▶ _The input_:
==============================

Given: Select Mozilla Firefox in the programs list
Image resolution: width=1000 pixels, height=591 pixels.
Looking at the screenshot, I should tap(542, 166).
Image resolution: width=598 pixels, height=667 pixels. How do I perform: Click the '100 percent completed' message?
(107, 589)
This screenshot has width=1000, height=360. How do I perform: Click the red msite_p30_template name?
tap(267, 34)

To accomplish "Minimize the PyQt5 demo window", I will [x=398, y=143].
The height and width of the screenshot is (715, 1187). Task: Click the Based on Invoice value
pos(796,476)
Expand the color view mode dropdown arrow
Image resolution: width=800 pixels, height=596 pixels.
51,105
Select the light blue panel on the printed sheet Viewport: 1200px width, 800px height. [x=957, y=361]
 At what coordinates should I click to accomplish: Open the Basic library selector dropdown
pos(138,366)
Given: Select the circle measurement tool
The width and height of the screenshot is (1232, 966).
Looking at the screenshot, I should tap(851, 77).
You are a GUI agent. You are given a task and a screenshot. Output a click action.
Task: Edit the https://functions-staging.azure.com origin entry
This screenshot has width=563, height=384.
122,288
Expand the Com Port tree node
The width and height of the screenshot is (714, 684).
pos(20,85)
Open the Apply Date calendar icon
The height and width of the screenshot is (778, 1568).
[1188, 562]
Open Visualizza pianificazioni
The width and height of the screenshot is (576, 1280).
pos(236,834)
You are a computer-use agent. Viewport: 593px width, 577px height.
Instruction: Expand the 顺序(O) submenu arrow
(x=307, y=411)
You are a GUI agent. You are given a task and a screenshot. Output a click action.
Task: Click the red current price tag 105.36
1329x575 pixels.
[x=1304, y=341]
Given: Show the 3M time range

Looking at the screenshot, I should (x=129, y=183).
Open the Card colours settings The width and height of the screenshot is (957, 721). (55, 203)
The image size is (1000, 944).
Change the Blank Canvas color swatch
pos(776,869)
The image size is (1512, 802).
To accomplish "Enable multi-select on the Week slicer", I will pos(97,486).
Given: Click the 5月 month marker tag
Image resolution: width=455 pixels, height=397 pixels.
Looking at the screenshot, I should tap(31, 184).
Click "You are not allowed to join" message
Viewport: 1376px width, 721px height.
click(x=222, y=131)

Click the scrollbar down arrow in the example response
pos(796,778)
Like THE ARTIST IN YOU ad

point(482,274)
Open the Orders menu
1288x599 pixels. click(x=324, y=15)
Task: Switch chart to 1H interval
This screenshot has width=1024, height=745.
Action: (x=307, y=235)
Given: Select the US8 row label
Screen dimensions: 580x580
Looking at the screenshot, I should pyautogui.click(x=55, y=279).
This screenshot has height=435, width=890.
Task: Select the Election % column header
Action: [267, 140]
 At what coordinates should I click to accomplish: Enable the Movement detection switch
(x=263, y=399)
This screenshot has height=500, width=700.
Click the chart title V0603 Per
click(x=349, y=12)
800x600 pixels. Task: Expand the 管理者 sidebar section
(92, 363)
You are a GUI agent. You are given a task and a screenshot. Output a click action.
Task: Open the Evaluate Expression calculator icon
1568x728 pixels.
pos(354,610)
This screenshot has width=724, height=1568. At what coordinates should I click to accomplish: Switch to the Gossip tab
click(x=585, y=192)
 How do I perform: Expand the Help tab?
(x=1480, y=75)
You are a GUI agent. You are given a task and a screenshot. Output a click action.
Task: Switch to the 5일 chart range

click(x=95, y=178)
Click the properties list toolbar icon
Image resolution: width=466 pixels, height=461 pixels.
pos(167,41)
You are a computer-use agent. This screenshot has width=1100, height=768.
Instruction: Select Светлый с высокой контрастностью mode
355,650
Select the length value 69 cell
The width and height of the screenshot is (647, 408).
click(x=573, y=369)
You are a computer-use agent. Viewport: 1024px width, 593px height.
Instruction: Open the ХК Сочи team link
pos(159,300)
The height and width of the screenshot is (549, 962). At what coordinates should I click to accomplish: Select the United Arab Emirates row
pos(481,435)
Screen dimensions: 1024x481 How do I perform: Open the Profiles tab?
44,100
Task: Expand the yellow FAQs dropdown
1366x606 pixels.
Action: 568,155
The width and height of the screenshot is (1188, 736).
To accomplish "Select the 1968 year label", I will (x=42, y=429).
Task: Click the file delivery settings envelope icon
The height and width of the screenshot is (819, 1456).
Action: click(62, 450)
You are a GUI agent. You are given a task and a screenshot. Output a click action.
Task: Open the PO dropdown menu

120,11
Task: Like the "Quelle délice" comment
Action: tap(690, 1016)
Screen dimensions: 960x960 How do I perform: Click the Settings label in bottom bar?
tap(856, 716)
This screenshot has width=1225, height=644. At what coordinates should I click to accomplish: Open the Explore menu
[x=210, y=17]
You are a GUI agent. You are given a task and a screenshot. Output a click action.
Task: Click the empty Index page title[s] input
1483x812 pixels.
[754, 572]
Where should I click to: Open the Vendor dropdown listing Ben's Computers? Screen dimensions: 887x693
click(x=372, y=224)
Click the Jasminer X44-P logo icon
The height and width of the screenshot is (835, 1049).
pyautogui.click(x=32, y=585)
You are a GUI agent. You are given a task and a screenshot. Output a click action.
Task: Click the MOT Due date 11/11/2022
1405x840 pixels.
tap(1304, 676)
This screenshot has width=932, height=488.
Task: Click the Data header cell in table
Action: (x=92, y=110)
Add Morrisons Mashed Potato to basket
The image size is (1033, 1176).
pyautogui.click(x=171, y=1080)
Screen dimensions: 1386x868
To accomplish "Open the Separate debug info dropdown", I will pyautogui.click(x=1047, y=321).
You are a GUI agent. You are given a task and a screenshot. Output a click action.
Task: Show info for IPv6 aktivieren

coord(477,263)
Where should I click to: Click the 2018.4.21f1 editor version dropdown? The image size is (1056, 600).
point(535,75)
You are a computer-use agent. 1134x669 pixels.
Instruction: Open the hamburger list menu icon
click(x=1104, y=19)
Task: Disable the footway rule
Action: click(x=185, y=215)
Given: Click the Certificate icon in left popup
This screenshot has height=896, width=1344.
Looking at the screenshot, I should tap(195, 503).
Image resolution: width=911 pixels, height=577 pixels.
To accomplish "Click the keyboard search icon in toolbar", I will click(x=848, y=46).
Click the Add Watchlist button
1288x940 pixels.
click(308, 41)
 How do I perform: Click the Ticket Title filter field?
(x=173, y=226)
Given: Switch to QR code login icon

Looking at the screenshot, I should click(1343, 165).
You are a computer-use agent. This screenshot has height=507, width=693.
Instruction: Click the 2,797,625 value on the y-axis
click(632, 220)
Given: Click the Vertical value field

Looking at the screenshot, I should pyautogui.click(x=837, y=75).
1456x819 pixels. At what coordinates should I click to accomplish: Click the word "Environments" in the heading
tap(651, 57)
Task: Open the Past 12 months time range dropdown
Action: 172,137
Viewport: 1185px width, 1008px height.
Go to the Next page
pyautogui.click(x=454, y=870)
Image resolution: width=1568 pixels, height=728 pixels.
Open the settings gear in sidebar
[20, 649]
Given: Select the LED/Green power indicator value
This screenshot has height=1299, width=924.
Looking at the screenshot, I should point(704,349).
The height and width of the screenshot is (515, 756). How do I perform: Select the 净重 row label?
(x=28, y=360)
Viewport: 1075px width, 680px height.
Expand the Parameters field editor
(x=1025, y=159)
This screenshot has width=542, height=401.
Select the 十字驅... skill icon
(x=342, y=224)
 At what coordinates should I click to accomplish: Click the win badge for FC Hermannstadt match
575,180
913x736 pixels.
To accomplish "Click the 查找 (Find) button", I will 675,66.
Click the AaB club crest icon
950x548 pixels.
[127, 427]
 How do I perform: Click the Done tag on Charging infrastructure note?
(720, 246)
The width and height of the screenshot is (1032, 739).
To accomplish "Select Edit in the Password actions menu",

==============================

▶ _Exercise prompt_:
From the first line to the last, give the data again exactly.

▶ _Your response_:
Given: Select Mozilla Firefox in the programs list
Image resolution: width=1000 pixels, height=591 pixels.
Looking at the screenshot, I should tap(542, 166).
Image resolution: width=598 pixels, height=667 pixels. How do I perform: Click the '100 percent completed' message?
(107, 589)
This screenshot has width=1000, height=360. How do I perform: Click the red msite_p30_template name?
tap(267, 34)

To accomplish "Minimize the PyQt5 demo window", I will [x=398, y=143].
The height and width of the screenshot is (715, 1187). Task: Click the Based on Invoice value
pos(796,476)
Expand the color view mode dropdown arrow
Image resolution: width=800 pixels, height=596 pixels.
51,105
Select the light blue panel on the printed sheet Viewport: 1200px width, 800px height. [x=957, y=361]
 At what coordinates should I click to accomplish: Open the Basic library selector dropdown
pos(138,366)
Given: Select the circle measurement tool
The width and height of the screenshot is (1232, 966).
Looking at the screenshot, I should tap(851, 77).
You are a GUI agent. You are given a task and a screenshot. Output a click action.
Task: Edit the https://functions-staging.azure.com origin entry
This screenshot has width=563, height=384.
122,288
Expand the Com Port tree node
The width and height of the screenshot is (714, 684).
pos(20,85)
Open the Apply Date calendar icon
The height and width of the screenshot is (778, 1568).
[1188, 562]
Open Visualizza pianificazioni
The width and height of the screenshot is (576, 1280).
pos(236,834)
You are a computer-use agent. Viewport: 593px width, 577px height.
Instruction: Expand the 顺序(O) submenu arrow
(x=307, y=411)
You are a GUI agent. You are given a task and a screenshot. Output a click action.
Task: Click the red current price tag 105.36
1329x575 pixels.
[x=1304, y=341]
Given: Show the 3M time range

Looking at the screenshot, I should (x=129, y=183).
Open the Card colours settings The width and height of the screenshot is (957, 721). (55, 203)
The image size is (1000, 944).
Change the Blank Canvas color swatch
pos(776,869)
The image size is (1512, 802).
To accomplish "Enable multi-select on the Week slicer", I will pos(97,486).
Given: Click the 5月 month marker tag
Image resolution: width=455 pixels, height=397 pixels.
Looking at the screenshot, I should tap(31, 184).
Click "You are not allowed to join" message
Viewport: 1376px width, 721px height.
click(x=222, y=131)

Click the scrollbar down arrow in the example response
pos(796,778)
Like THE ARTIST IN YOU ad

point(482,274)
Open the Orders menu
1288x599 pixels. click(x=324, y=15)
Task: Switch chart to 1H interval
This screenshot has width=1024, height=745.
Action: (x=307, y=235)
Given: Select the US8 row label
Screen dimensions: 580x580
Looking at the screenshot, I should pyautogui.click(x=55, y=279).
This screenshot has height=435, width=890.
Task: Select the Election % column header
Action: [267, 140]
 At what coordinates should I click to accomplish: Enable the Movement detection switch
(x=263, y=399)
This screenshot has height=500, width=700.
Click the chart title V0603 Per
click(x=349, y=12)
800x600 pixels. Task: Expand the 管理者 sidebar section
(92, 363)
You are a GUI agent. You are given a task and a screenshot. Output a click action.
Task: Open the Evaluate Expression calculator icon
1568x728 pixels.
pos(354,610)
This screenshot has width=724, height=1568. At what coordinates should I click to accomplish: Switch to the Gossip tab
click(x=585, y=192)
 How do I perform: Expand the Help tab?
(x=1480, y=75)
You are a GUI agent. You are given a task and a screenshot. Output a click action.
Task: Switch to the 5일 chart range

click(x=95, y=178)
Click the properties list toolbar icon
Image resolution: width=466 pixels, height=461 pixels.
pos(167,41)
You are a computer-use agent. This screenshot has width=1100, height=768.
Instruction: Select Светлый с высокой контрастностью mode
355,650
Select the length value 69 cell
The width and height of the screenshot is (647, 408).
click(x=573, y=369)
You are a computer-use agent. Viewport: 1024px width, 593px height.
Instruction: Open the ХК Сочи team link
pos(159,300)
The height and width of the screenshot is (549, 962). At what coordinates should I click to accomplish: Select the United Arab Emirates row
pos(481,435)
Screen dimensions: 1024x481 How do I perform: Open the Profiles tab?
44,100
Task: Expand the yellow FAQs dropdown
1366x606 pixels.
Action: 568,155
The width and height of the screenshot is (1188, 736).
To accomplish "Select the 1968 year label", I will (x=42, y=429).
Task: Click the file delivery settings envelope icon
The height and width of the screenshot is (819, 1456).
Action: click(62, 450)
You are a GUI agent. You are given a task and a screenshot. Output a click action.
Task: Open the PO dropdown menu

120,11
Task: Like the "Quelle délice" comment
Action: tap(690, 1016)
Screen dimensions: 960x960 How do I perform: Click the Settings label in bottom bar?
tap(856, 716)
This screenshot has width=1225, height=644. At what coordinates should I click to accomplish: Open the Explore menu
[x=210, y=17]
You are a GUI agent. You are given a task and a screenshot. Output a click action.
Task: Click the empty Index page title[s] input
1483x812 pixels.
[754, 572]
Where should I click to: Open the Vendor dropdown listing Ben's Computers? Screen dimensions: 887x693
click(x=372, y=224)
Click the Jasminer X44-P logo icon
The height and width of the screenshot is (835, 1049).
pyautogui.click(x=32, y=585)
You are a GUI agent. You are given a task and a screenshot. Output a click action.
Task: Click the MOT Due date 11/11/2022
1405x840 pixels.
tap(1304, 676)
This screenshot has width=932, height=488.
Task: Click the Data header cell in table
Action: (x=92, y=110)
Add Morrisons Mashed Potato to basket
The image size is (1033, 1176).
pyautogui.click(x=171, y=1080)
Screen dimensions: 1386x868
To accomplish "Open the Separate debug info dropdown", I will pyautogui.click(x=1047, y=321).
You are a GUI agent. You are given a task and a screenshot. Output a click action.
Task: Show info for IPv6 aktivieren

coord(477,263)
Where should I click to: Click the 2018.4.21f1 editor version dropdown? The image size is (1056, 600).
point(535,75)
You are a computer-use agent. 1134x669 pixels.
Instruction: Open the hamburger list menu icon
click(x=1104, y=19)
Task: Disable the footway rule
Action: click(x=185, y=215)
Given: Click the Certificate icon in left popup
This screenshot has height=896, width=1344.
Looking at the screenshot, I should tap(195, 503).
Image resolution: width=911 pixels, height=577 pixels.
To accomplish "Click the keyboard search icon in toolbar", I will click(x=848, y=46).
Click the Add Watchlist button
1288x940 pixels.
click(308, 41)
 How do I perform: Click the Ticket Title filter field?
(x=173, y=226)
Given: Switch to QR code login icon

Looking at the screenshot, I should click(1343, 165).
You are a computer-use agent. This screenshot has height=507, width=693.
Instruction: Click the 2,797,625 value on the y-axis
click(632, 220)
Given: Click the Vertical value field

Looking at the screenshot, I should pyautogui.click(x=837, y=75).
1456x819 pixels. At what coordinates should I click to accomplish: Click the word "Environments" in the heading
tap(651, 57)
Task: Open the Past 12 months time range dropdown
Action: 172,137
Viewport: 1185px width, 1008px height.
Go to the Next page
pyautogui.click(x=454, y=870)
Image resolution: width=1568 pixels, height=728 pixels.
Open the settings gear in sidebar
[20, 649]
Given: Select the LED/Green power indicator value
This screenshot has height=1299, width=924.
Looking at the screenshot, I should point(704,349).
The height and width of the screenshot is (515, 756). How do I perform: Select the 净重 row label?
(x=28, y=360)
Viewport: 1075px width, 680px height.
Expand the Parameters field editor
(x=1025, y=159)
This screenshot has width=542, height=401.
Select the 十字驅... skill icon
(x=342, y=224)
 At what coordinates should I click to accomplish: Click the win badge for FC Hermannstadt match
575,180
913x736 pixels.
To accomplish "Click the 查找 (Find) button", I will 675,66.
Click the AaB club crest icon
950x548 pixels.
[127, 427]
 How do I perform: Click the Done tag on Charging infrastructure note?
(720, 246)
The width and height of the screenshot is (1032, 739).
To accomplish "Select Edit in the Password actions menu",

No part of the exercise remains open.